Fig. 5. Influence of individual and combined parameters on HER2-MMAE ADC activity.

In Fig. 5a–c, in order to define rules for each variable, the highest activity (i.e., the lowest IC₅₀ value in cell proliferation/cytotoxicity assays) for a set of variables in each individual subgroup was set to 1.0, and the respective activities (IC₅₀ values) were normalized relative to this value. This allows for the determination of the relative influence of the HER2 binder, format, and conjugation position/DAR on ADC activity. Relative values are comparable only within the same subgroup in each bar graph. Parameters that are compared in each panel are listed in the legend below the bar graphs. The values 297 and 221 refer to the MMAE conjugation site (Q-tag at positions 297 and 221 in the Fc donor productive chain). Individual data sets underlying this analysis are provided in Supplementary Fig. 10, based on triplicate experiments (n = 3). Source data for (5a–c) are provided as a Source Data file. a Comparison of the HER2 binders Trastuzumab vs Pertuzumab on HER2-MMAE ADC activity. b Influence of the binder format on HER2-MMAE ADC activity. c Influence of MMAE conjugation position and DAR on HER2-MMAE ADC activity. d Summary of the influence of binder, format, conjugation position, and DAR variables on HER2-MMAE ADC activity (indicated as IC₅₀ values in nM, see dose-response curves in Supplementary Fig. 10). The relative activity of each construct is color-coded as a gradient ranging from red (least active), to yellow (medium activity), and finally to bright green (most active). e The binder format influences internalization, which correlates with activity. In the first row of the table, IC₅₀ values from cell proliferation/cytotoxicity assays are indicated in nM, as in (5d). See Supplementary Fig. 10 for dose-response curves. In the second row, relative (rel.) internalization efficacies are indicated as in Fig. 4e. The ADC activity and relative internalization are color-coded as in (5d).

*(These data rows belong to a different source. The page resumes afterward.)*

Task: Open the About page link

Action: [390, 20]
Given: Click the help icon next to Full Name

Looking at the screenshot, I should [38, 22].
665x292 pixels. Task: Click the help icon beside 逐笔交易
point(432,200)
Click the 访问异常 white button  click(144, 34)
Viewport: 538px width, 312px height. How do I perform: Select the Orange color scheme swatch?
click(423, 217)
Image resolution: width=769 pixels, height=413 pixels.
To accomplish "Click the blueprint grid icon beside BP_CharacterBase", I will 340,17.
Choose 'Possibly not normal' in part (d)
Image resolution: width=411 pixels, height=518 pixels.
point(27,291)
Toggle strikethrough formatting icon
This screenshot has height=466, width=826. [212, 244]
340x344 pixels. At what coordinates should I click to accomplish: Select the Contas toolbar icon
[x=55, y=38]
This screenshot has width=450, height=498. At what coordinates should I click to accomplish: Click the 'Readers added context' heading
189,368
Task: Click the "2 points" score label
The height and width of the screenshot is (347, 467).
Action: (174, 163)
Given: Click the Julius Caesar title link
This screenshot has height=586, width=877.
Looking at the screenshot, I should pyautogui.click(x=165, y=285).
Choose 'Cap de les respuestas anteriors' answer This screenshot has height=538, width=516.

Fig. 6. Combination of binder/format acceptor-educts with payload-conjugated Fc donor stock reagents generates binder-format-payload matrices for ADC screening and other related applications.

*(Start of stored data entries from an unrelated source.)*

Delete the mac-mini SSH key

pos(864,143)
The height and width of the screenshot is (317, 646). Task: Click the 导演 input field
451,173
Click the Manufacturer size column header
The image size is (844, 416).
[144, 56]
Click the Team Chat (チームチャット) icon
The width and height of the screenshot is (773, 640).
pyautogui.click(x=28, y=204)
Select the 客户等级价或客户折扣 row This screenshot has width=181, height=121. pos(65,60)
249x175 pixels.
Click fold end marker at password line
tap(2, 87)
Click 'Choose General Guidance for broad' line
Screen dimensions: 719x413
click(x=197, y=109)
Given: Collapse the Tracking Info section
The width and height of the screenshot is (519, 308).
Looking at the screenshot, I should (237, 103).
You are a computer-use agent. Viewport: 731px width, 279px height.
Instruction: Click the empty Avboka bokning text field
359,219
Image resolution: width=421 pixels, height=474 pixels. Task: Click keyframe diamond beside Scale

Pair-FORCE is a versatile technique that can be applied for numerous applications relating to ADC screening and development, as described above. The versatility is enabled by the robust chain-exchange reaction with payload-conjugated Fc donor stock reagents. SPR surface plasmon resonance, pHAb pH-sensitive dye, GFP green fluorescent protein, HRP horseradish peroxidase.